[BEGIN]

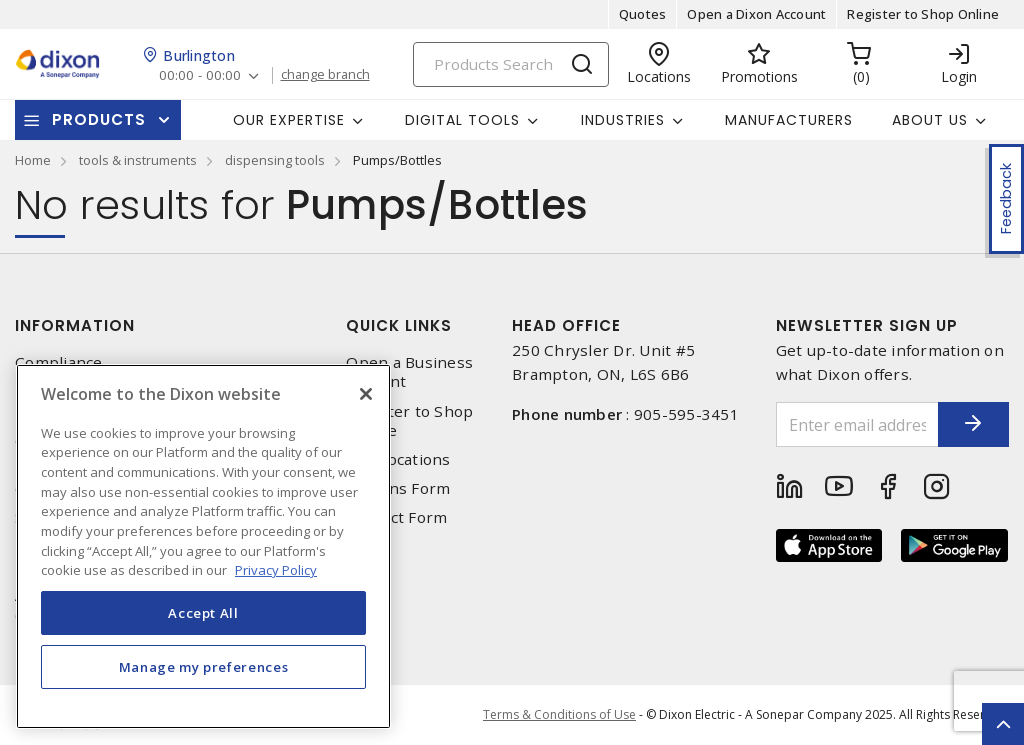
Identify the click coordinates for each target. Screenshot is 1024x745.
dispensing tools (275, 160)
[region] (203, 546)
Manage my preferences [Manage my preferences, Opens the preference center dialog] (204, 667)
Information (75, 325)
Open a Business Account (409, 372)
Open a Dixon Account (756, 14)
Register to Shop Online (923, 14)
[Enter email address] (843, 424)
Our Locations (398, 459)
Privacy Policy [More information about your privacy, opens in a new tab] (276, 570)
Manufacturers (789, 120)
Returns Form (398, 488)
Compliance (59, 362)
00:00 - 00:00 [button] (201, 75)
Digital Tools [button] (462, 120)
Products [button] (99, 119)
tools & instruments (138, 160)
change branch (329, 75)
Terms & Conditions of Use (559, 714)
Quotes (643, 14)
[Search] (511, 64)
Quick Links (399, 325)
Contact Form (396, 517)
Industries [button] (623, 120)
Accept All (203, 613)
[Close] (366, 394)
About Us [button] (930, 120)
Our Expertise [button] (289, 120)
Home (33, 160)
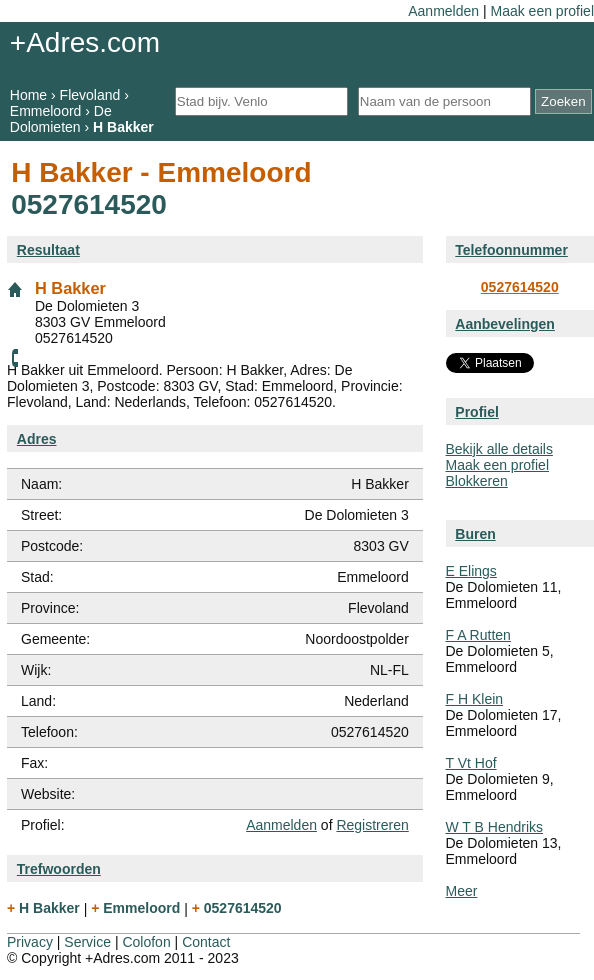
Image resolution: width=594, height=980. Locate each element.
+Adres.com (85, 42)
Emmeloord (46, 111)
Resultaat (48, 250)
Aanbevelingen (505, 324)
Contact (206, 942)
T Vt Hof (471, 763)
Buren (475, 534)
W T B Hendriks (495, 827)
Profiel (477, 412)
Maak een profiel (542, 11)
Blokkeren (477, 481)
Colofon (146, 942)
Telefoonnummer (511, 250)
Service (87, 942)
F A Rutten (478, 635)
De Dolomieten (61, 119)
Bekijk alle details (499, 449)
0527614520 (520, 287)
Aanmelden (443, 11)
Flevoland (90, 95)
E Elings (471, 571)
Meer (462, 891)
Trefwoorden (59, 869)
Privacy (30, 942)
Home (28, 95)
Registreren (372, 825)
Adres (37, 439)
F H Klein (475, 699)
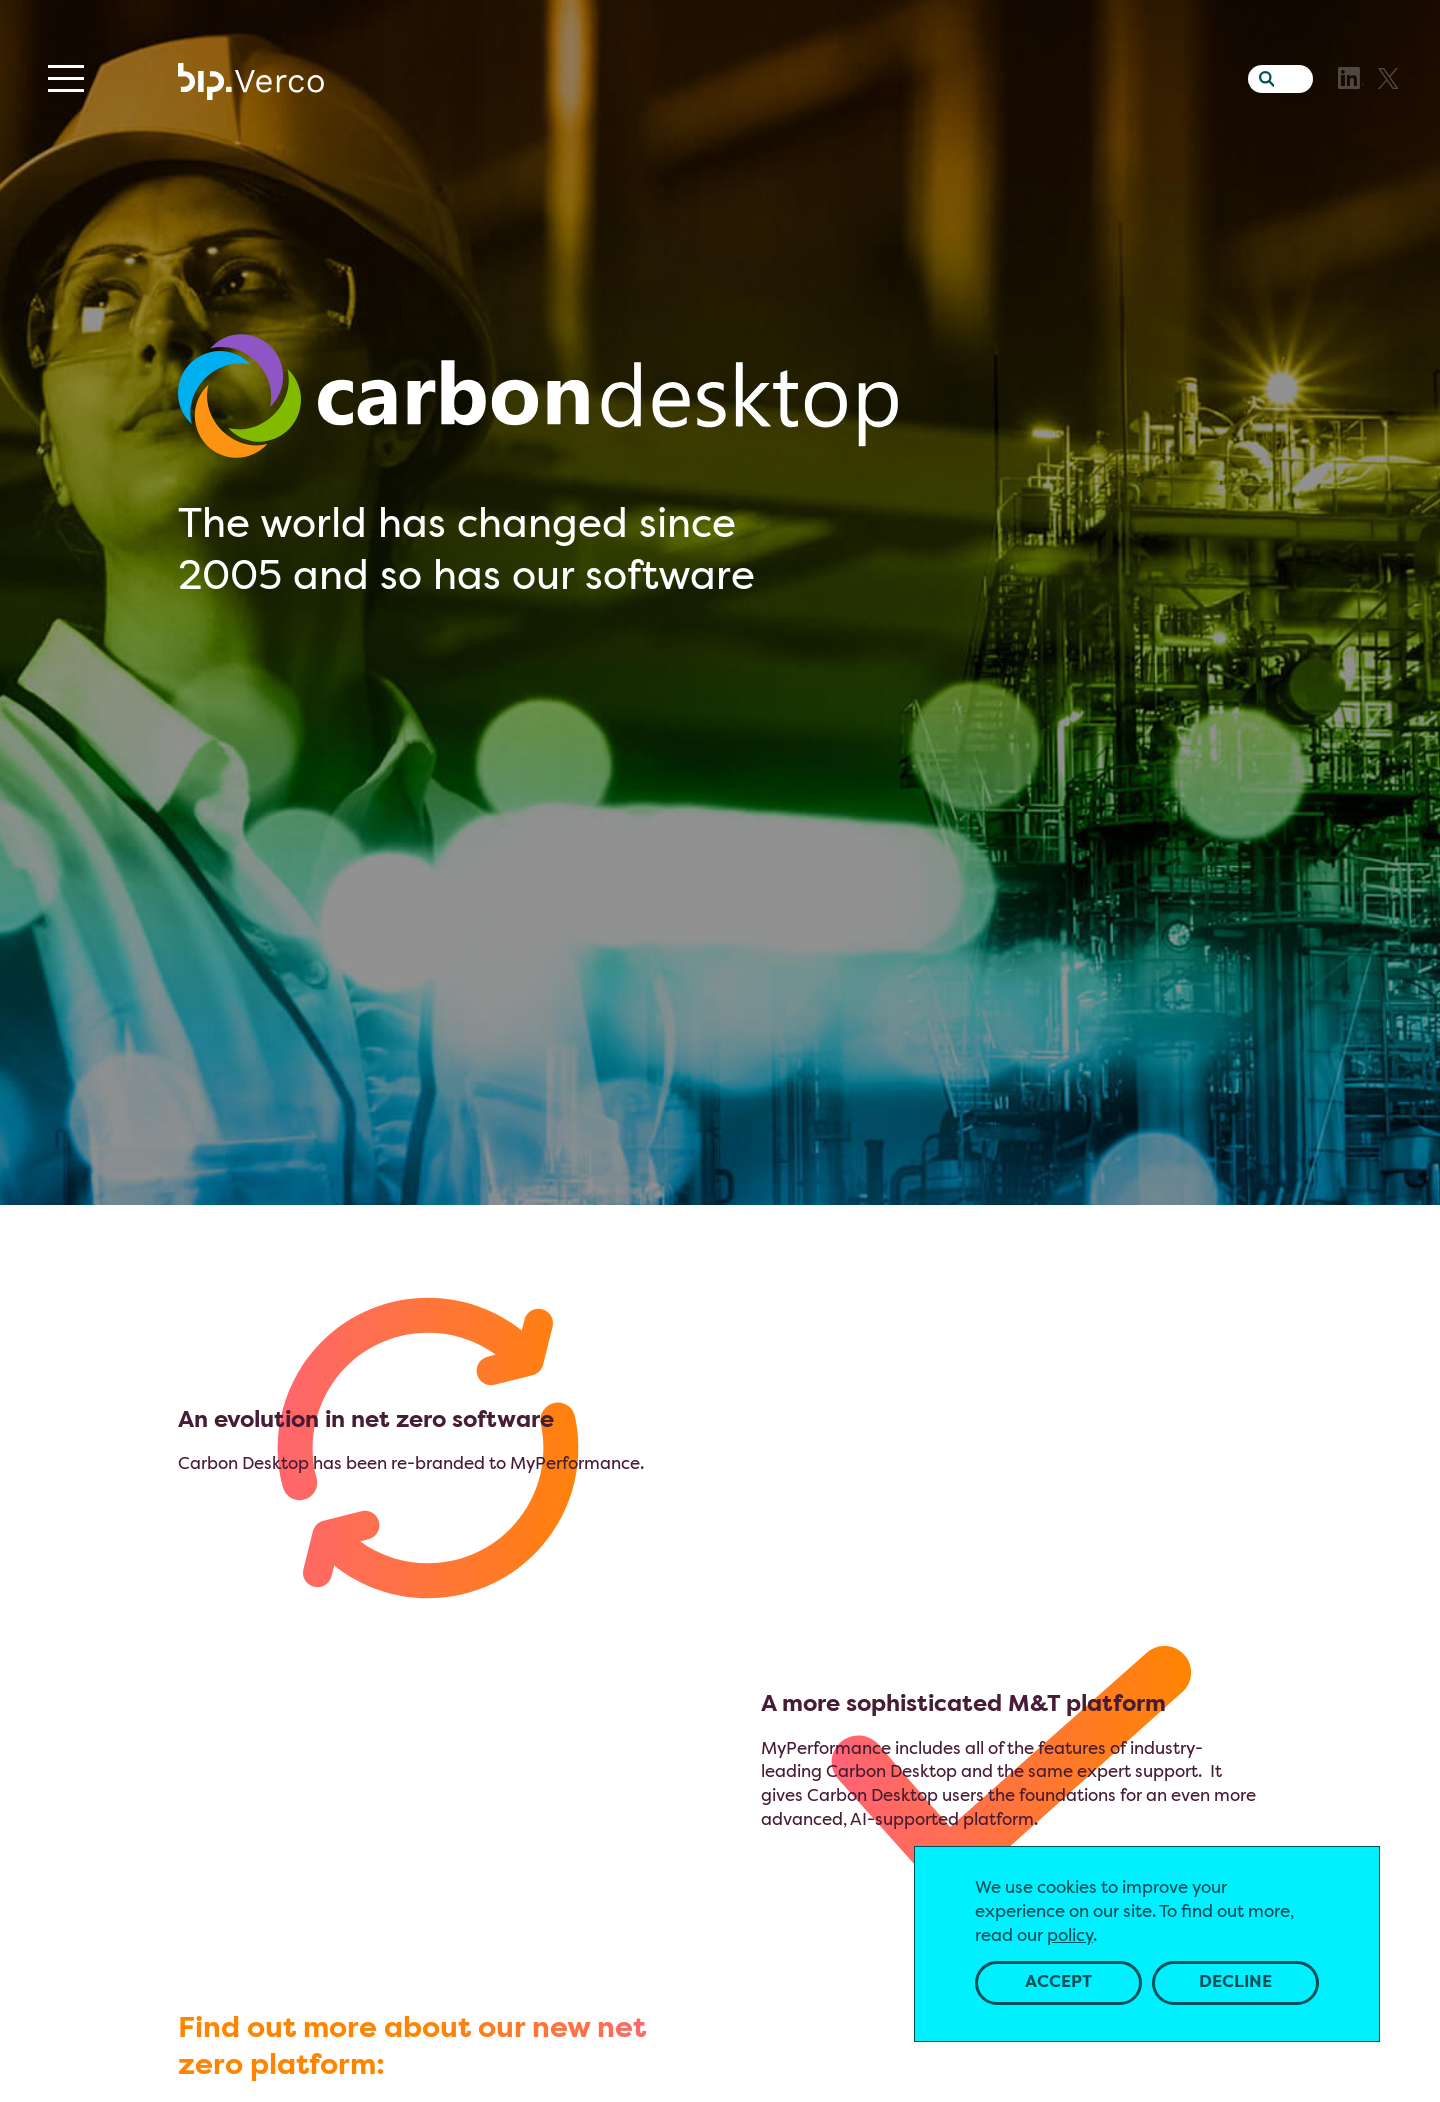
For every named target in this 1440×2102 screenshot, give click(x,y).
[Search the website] (1262, 75)
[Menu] (66, 78)
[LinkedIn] (1351, 78)
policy (1070, 1936)
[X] (1388, 78)
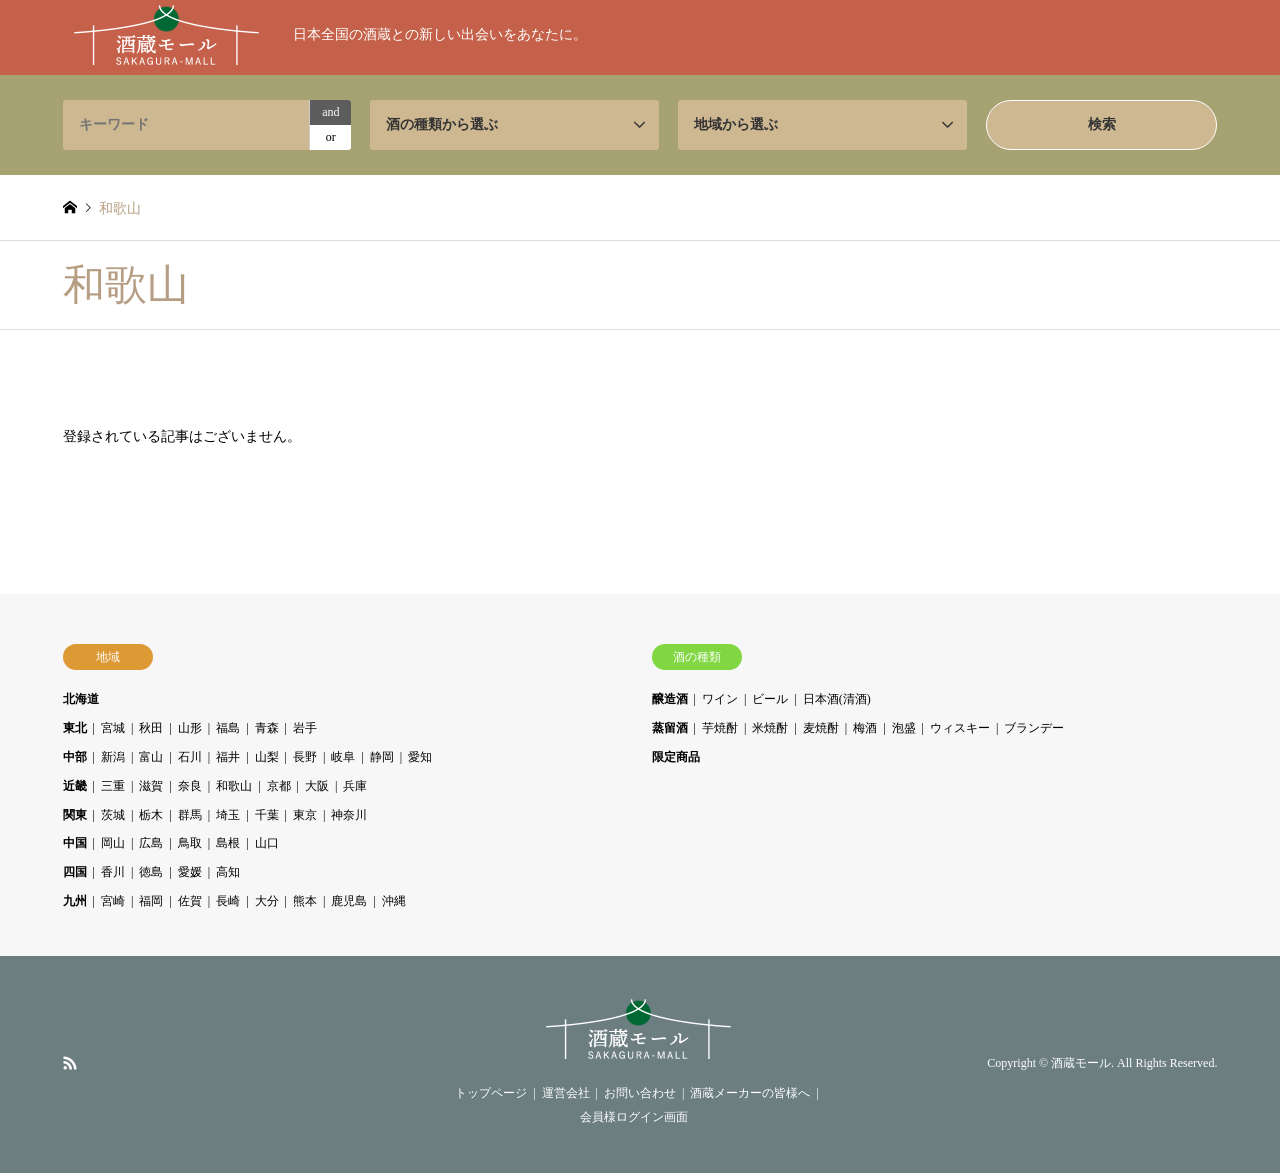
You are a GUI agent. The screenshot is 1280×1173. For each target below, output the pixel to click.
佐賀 (190, 901)
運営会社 (566, 1093)
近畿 (75, 786)
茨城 (113, 815)
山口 (267, 843)
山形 (190, 728)
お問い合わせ (640, 1093)
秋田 (151, 728)
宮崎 (113, 901)
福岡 (151, 901)
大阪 (317, 786)
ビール (770, 699)
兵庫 (355, 786)
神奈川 (349, 815)
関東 (75, 815)
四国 (75, 872)
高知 (228, 872)
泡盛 (904, 728)
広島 (151, 843)
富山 (151, 757)
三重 (113, 786)
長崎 (228, 901)
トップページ (491, 1093)
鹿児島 (349, 901)
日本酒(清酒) (837, 699)
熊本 (305, 901)
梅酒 (865, 728)
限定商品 (676, 757)
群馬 (190, 815)
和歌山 (234, 786)
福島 (228, 728)
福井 (228, 757)
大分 (267, 901)
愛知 (420, 757)
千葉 (267, 815)
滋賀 (151, 786)
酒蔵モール (1081, 1064)
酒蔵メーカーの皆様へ (750, 1093)
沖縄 (394, 901)
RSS (70, 1063)
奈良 (190, 786)
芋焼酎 (720, 728)
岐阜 (343, 757)
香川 (113, 872)
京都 (279, 786)
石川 (190, 757)
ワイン (720, 699)
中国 (75, 843)
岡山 (113, 843)
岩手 (305, 728)
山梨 (267, 757)
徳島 (151, 872)
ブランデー (1034, 728)
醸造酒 (670, 699)
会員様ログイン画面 (634, 1117)
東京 (305, 815)
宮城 (113, 728)
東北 (75, 728)
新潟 (113, 757)
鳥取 (190, 843)
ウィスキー (960, 728)
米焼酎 (770, 728)
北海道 (81, 699)
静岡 (382, 757)
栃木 (151, 815)
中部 (75, 757)
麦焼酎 (821, 728)
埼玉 (228, 815)
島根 (228, 843)
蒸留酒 (670, 728)
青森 (267, 728)
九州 (75, 901)
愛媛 (190, 872)
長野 (305, 757)
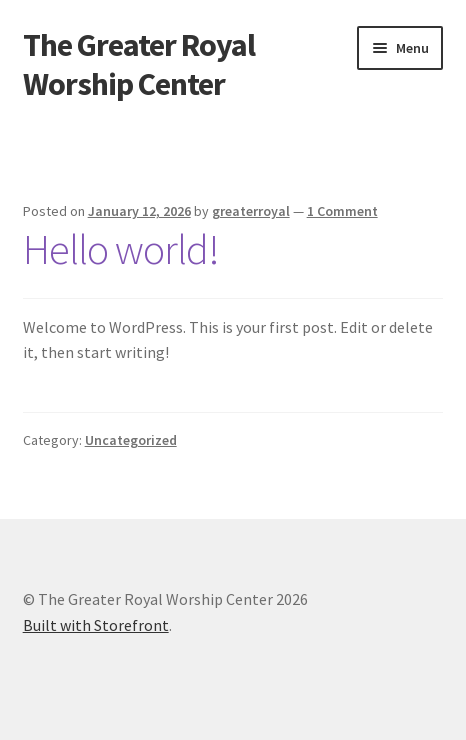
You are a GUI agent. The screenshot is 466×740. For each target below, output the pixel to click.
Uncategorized (131, 440)
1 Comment (342, 211)
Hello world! (121, 249)
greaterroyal (251, 211)
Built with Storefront (96, 625)
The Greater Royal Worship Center (139, 64)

[END]

__AIM__: Write out every line of the records above as a JSON list of strings, one string per line, with blank lines omitted. Leave the pictures out.

__ANSWER FOR THE TASK__:
[
  "Identify the click coordinates for each target. Screenshot is 1024x745.",
  "dispensing tools (275, 160)",
  "[region] (203, 546)",
  "Manage my preferences [Manage my preferences, Opens the preference center dialog] (204, 667)",
  "Information (75, 325)",
  "Open a Business Account (409, 372)",
  "Open a Dixon Account (756, 14)",
  "Register to Shop Online (923, 14)",
  "[Enter email address] (843, 424)",
  "Our Locations (398, 459)",
  "Privacy Policy [More information about your privacy, opens in a new tab] (276, 570)",
  "Manufacturers (789, 120)",
  "Returns Form (398, 488)",
  "Compliance (59, 362)",
  "00:00 - 00:00 [button] (201, 75)",
  "Digital Tools [button] (462, 120)",
  "Products [button] (99, 119)",
  "tools & instruments (138, 160)",
  "change branch (329, 75)",
  "Terms & Conditions of Use (559, 714)",
  "Quotes (643, 14)",
  "[Search] (511, 64)",
  "Quick Links (399, 325)",
  "Contact Form (396, 517)",
  "Industries [button] (623, 120)",
  "Accept All (203, 613)",
  "[Close] (366, 394)",
  "About Us [button] (930, 120)",
  "Our Expertise [button] (289, 120)",
  "Home (33, 160)",
  "Image resolution: width=594, height=980. Locate each element.",
  "+Adres.com (85, 42)",
  "Emmeloord (46, 111)",
  "Resultaat (48, 250)",
  "Aanbevelingen (505, 324)",
  "Contact (206, 942)",
  "T Vt Hof (471, 763)",
  "Buren (475, 534)",
  "W T B Hendriks (495, 827)",
  "Profiel (477, 412)",
  "Maak een profiel (542, 11)",
  "Blokkeren (477, 481)",
  "Colofon (146, 942)",
  "Telefoonnummer (511, 250)",
  "Service (87, 942)",
  "F A Rutten (478, 635)",
  "De Dolomieten (61, 119)",
  "Bekijk alle details (499, 449)",
  "0527614520 (520, 287)",
  "Aanmelden (443, 11)",
  "Flevoland (90, 95)",
  "E Elings (471, 571)",
  "Meer (462, 891)",
  "Trefwoorden (59, 869)",
  "Privacy (30, 942)",
  "Home (28, 95)",
  "Registreren (372, 825)",
  "Adres (37, 439)",
  "F H Klein (475, 699)",
  "For every named target in this 1440×2102 screenshot, give click(x,y).",
  "[Search the website] (1262, 75)",
  "[Menu] (66, 78)",
  "[LinkedIn] (1351, 78)",
  "policy (1070, 1936)",
  "[X] (1388, 78)",
  "You are a GUI agent. The screenshot is 1280×1173. For each target below, output the pixel to click.",
  "佐賀 (190, 901)",
  "運営会社 (566, 1093)",
  "近畿 (75, 786)",
  "茨城 (113, 815)",
  "山口 (267, 843)",
  "山形 (190, 728)",
  "お問い合わせ (640, 1093)",
  "秋田 (151, 728)",
  "宮崎 (113, 901)",
  "福岡 (151, 901)",
  "大阪 (317, 786)",
  "ビール (770, 699)",
  "兵庫 (355, 786)",
  "神奈川 (349, 815)",
  "関東 (75, 815)",
  "四国 (75, 872)",
  "高知 (228, 872)",
  "泡盛 (904, 728)",
  "広島 (151, 843)",
  "富山 (151, 757)",
  "三重 (113, 786)",
  "長崎 (228, 901)",
  "トップページ (491, 1093)",
  "鹿児島 (349, 901)",
  "日本酒(清酒) (837, 699)",
  "熊本 (305, 901)",
  "梅酒 (865, 728)",
  "限定商品 (676, 757)",
  "群馬 (190, 815)",
  "和歌山 (234, 786)",
  "福島 (228, 728)",
  "福井 (228, 757)",
  "大分 (267, 901)",
  "愛知 (420, 757)",
  "千葉 (267, 815)",
  "滋賀 (151, 786)",
  "酒蔵モール (1081, 1064)",
  "酒蔵メーカーの皆様へ (750, 1093)",
  "沖縄 (394, 901)",
  "RSS (70, 1063)",
  "奈良 (190, 786)",
  "芋焼酎 (720, 728)",
  "岐阜 (343, 757)",
  "香川 (113, 872)",
  "京都 (279, 786)",
  "石川 (190, 757)",
  "ワイン (720, 699)",
  "中国 (75, 843)",
  "岡山 (113, 843)",
  "岩手 (305, 728)",
  "山梨 (267, 757)",
  "徳島 (151, 872)",
  "ブランデー (1034, 728)",
  "醸造酒 (670, 699)",
  "会員様ログイン画面 (634, 1117)",
  "東京 (305, 815)",
  "宮城 (113, 728)",
  "東北 (75, 728)",
  "新潟 (113, 757)",
  "鳥取 (190, 843)",
  "ウィスキー (960, 728)",
  "米焼酎 (770, 728)",
  "北海道 (81, 699)",
  "静岡 (382, 757)",
  "栃木 (151, 815)",
  "中部 (75, 757)",
  "麦焼酎 (821, 728)",
  "埼玉 (228, 815)",
  "島根 (228, 843)",
  "蒸留酒 (670, 728)",
  "青森 (267, 728)",
  "九州 (75, 901)",
  "愛媛 (190, 872)",
  "長野 (305, 757)",
  "You are a GUI agent. The screenshot is 466×740. For each target below, output the pixel to click.",
  "Uncategorized (131, 440)",
  "1 Comment (342, 211)",
  "Hello world! (121, 249)",
  "greaterroyal (251, 211)",
  "Built with Storefront (96, 625)",
  "The Greater Royal Worship Center (139, 64)"
]